Both William W. Phelps and Warren Parrish were working together in Kirtland, Ohio, in the month of November 1835, as scribes for Joseph Smith. It was during this month that the references to translating the Egyptian records are recorded in the Diary of Joseph Smith. The following are the dates which state that the Egyptian records were being translated:
1. "I returned home and spent the day in translating the Egyptian records" (Diary of Joseph Smith, November 19, 1835, p. 47; also DHC 2:318)
2. "we spent the day in translating, and made rapid progress" (Diary of Joseph Smith, November 20, 1835, p. 47; also DHC 2:3l8)

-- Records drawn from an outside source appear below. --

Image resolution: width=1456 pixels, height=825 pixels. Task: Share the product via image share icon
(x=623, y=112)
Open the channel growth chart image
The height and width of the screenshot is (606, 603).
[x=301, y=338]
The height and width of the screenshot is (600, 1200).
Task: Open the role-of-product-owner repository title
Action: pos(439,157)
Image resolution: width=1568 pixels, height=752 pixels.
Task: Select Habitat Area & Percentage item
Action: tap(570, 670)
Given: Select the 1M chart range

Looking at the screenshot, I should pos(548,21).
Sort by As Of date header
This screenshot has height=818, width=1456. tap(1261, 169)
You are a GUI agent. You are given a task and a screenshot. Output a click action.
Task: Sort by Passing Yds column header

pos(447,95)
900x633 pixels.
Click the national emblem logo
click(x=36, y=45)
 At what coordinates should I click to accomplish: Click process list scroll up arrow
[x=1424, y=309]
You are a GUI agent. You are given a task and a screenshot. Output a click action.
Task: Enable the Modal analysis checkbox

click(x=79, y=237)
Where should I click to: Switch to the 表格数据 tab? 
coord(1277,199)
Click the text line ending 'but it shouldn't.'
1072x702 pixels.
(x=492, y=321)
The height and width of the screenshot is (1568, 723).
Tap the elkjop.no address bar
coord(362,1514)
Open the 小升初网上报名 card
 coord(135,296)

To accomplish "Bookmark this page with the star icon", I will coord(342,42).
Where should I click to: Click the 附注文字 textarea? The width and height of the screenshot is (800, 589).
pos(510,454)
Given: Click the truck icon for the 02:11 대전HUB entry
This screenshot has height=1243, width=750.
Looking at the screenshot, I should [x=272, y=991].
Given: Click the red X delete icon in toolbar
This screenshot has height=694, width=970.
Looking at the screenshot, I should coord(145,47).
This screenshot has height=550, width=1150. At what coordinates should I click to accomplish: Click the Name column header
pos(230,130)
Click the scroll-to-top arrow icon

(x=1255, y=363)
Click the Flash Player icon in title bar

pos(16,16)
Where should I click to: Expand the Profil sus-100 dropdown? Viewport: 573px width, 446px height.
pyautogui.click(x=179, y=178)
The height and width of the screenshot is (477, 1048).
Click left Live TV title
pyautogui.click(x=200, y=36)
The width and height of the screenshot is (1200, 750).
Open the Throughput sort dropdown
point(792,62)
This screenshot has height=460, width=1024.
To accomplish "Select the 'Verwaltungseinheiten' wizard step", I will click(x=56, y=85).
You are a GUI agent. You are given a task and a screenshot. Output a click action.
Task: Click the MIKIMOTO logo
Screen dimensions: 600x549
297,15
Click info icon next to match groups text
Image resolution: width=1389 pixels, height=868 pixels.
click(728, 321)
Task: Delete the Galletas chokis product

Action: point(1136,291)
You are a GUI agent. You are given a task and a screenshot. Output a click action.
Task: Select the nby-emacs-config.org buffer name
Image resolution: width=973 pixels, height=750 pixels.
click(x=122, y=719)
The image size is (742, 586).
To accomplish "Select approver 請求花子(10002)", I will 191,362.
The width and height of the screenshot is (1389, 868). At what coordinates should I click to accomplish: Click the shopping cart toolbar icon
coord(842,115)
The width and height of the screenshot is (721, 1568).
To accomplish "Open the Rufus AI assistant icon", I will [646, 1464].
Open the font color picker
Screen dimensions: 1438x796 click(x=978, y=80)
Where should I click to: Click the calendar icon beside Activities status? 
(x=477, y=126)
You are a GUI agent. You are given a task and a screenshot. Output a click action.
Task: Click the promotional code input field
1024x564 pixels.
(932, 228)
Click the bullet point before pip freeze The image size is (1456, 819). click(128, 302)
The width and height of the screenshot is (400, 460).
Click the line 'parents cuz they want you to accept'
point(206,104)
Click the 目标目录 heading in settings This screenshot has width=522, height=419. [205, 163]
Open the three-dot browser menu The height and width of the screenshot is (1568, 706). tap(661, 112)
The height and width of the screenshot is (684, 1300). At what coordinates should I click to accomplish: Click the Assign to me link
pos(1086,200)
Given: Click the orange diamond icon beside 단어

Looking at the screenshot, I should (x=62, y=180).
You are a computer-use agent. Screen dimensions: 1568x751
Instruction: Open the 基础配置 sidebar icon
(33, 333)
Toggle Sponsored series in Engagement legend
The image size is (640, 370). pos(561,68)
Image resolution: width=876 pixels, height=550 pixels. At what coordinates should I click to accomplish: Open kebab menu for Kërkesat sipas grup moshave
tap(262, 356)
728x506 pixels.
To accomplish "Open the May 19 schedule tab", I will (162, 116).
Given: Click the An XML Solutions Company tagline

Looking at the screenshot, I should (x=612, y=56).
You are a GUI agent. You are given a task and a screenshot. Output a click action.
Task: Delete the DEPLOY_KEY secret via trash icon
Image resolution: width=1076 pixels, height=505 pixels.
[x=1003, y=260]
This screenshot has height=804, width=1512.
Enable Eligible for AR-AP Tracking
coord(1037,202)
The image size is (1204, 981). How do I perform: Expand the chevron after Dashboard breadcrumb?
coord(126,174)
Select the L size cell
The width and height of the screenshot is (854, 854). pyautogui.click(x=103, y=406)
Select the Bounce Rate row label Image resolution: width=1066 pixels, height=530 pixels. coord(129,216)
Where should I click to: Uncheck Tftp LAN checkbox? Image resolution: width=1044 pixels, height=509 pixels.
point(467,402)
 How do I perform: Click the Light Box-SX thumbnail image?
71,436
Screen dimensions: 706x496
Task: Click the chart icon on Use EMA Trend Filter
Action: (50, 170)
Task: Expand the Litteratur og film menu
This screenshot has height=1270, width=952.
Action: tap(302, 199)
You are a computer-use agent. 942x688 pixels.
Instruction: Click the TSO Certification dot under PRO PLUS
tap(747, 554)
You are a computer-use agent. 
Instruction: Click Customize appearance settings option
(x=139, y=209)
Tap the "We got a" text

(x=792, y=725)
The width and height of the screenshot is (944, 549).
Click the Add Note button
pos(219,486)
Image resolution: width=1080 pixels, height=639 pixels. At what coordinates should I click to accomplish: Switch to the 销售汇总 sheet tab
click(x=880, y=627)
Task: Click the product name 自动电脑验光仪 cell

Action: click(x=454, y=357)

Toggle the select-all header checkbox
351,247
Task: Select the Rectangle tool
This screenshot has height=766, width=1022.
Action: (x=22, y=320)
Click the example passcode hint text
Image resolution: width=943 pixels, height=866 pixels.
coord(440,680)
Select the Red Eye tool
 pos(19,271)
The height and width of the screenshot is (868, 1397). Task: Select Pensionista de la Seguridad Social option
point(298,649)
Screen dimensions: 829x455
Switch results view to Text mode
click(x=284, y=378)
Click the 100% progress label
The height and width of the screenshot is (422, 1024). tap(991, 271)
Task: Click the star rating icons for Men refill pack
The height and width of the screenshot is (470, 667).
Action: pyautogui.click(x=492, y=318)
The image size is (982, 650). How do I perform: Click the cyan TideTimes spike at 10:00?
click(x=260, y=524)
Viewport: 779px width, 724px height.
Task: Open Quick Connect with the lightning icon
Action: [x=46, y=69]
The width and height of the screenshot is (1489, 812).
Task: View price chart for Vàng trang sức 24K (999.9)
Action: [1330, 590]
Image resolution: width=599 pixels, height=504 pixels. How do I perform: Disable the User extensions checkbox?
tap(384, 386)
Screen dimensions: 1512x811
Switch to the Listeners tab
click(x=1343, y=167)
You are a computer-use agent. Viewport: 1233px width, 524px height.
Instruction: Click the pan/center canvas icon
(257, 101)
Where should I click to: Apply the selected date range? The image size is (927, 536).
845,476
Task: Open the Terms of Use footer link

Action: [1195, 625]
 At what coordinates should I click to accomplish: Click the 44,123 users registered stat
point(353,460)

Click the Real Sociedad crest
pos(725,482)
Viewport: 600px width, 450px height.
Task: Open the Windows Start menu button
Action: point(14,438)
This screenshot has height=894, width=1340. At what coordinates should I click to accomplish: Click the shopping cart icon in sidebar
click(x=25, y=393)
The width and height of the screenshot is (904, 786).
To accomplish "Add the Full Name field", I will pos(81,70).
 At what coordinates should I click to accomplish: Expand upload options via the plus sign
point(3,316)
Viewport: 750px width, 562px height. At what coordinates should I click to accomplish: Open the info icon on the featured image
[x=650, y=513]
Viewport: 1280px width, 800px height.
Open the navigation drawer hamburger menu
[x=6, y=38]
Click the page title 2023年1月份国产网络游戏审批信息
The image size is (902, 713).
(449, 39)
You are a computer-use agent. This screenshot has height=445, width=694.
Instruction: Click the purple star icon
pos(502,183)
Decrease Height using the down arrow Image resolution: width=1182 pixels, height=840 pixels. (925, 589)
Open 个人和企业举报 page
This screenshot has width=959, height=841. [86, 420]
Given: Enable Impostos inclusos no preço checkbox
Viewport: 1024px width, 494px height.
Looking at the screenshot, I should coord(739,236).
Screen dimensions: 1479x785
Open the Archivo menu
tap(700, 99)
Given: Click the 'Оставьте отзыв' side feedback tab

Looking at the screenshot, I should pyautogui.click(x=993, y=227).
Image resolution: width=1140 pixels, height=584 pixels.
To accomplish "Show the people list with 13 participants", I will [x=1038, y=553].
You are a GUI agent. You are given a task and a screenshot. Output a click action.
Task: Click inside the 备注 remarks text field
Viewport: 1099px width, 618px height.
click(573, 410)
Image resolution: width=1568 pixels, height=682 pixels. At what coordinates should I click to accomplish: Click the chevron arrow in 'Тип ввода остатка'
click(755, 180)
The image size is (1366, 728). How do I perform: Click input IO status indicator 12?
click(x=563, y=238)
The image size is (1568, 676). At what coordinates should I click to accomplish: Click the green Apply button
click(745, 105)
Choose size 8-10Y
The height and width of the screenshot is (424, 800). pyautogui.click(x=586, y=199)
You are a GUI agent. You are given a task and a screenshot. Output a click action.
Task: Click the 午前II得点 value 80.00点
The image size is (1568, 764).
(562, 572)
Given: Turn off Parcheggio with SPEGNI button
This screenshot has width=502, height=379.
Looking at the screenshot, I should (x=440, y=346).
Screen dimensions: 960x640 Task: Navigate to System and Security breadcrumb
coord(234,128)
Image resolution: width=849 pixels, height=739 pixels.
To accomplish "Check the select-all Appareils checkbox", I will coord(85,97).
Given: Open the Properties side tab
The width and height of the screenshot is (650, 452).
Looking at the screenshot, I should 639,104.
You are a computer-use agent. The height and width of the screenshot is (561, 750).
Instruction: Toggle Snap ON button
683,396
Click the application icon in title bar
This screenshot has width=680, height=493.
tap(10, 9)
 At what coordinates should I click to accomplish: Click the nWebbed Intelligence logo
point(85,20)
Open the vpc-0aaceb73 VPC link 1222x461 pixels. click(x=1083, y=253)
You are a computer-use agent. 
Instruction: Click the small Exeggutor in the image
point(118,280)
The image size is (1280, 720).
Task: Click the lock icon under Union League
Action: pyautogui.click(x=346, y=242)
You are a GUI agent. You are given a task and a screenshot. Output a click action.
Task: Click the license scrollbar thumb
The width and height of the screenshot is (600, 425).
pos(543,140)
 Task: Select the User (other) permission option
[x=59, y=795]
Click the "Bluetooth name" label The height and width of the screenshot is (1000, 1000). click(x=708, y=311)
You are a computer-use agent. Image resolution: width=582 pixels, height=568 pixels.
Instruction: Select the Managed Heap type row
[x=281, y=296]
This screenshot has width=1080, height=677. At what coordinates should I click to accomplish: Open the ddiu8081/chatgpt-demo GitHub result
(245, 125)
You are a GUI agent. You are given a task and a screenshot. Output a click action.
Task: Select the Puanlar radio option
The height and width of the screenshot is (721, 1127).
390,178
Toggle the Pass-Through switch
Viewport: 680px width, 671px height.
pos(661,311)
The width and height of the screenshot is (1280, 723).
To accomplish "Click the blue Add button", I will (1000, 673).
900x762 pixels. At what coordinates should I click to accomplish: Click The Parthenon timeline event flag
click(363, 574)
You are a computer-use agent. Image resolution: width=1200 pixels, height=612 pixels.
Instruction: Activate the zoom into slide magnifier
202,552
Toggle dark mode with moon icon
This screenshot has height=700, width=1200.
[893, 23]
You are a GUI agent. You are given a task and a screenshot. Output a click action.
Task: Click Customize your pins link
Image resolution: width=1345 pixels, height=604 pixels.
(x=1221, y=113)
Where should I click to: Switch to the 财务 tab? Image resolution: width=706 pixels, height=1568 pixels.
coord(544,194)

3. "in the afternoon we translated some of the Egyptian records" (Diary of Joseph Smith, November 24, 1835, p. 49; also DHC 2:320)
4. "Spent the day in Translating." (Diary of Joseph Smith, November 25, 1835, p. 50; also DHC 2:320)
There is no evidence that
William W. Phelps and Warren Parrish worked together as scribes for Joseph Smith with the
Egyptian records after the year 1835. After the appointment of Warren Parrish as a scribe, the
only dates in the Diary of Joseph Smith which indicate translating Egyptian records are (1) after
the date of the revelation of November 14, 1835 and (2) before the marriage of Warren Parrish
to Martha H. Raymond on December 3, 1835.
GAEL: Manuscript titled: "Grammar & A[l]phabet of the Egyptian Language," in the handwriting of William W. Phelps and Warren Parrish, scribes to Joseph Smith. Bound book with "EGYPTIAN ALPHABET" on outside spine of volume. Handwriting on 34 pages with about 184 blank pages remaining throughout the book. Characters drawn on the left side of page, spelling of the sound of the proposed name of character, and to the right side of the character what is represented to be an English explanation of that word in five "degrees." Page numbers added at a later date. Date of dictation: circa July - November 1835. Location: Kirtland, Ohio. Dictation of Joseph Smith.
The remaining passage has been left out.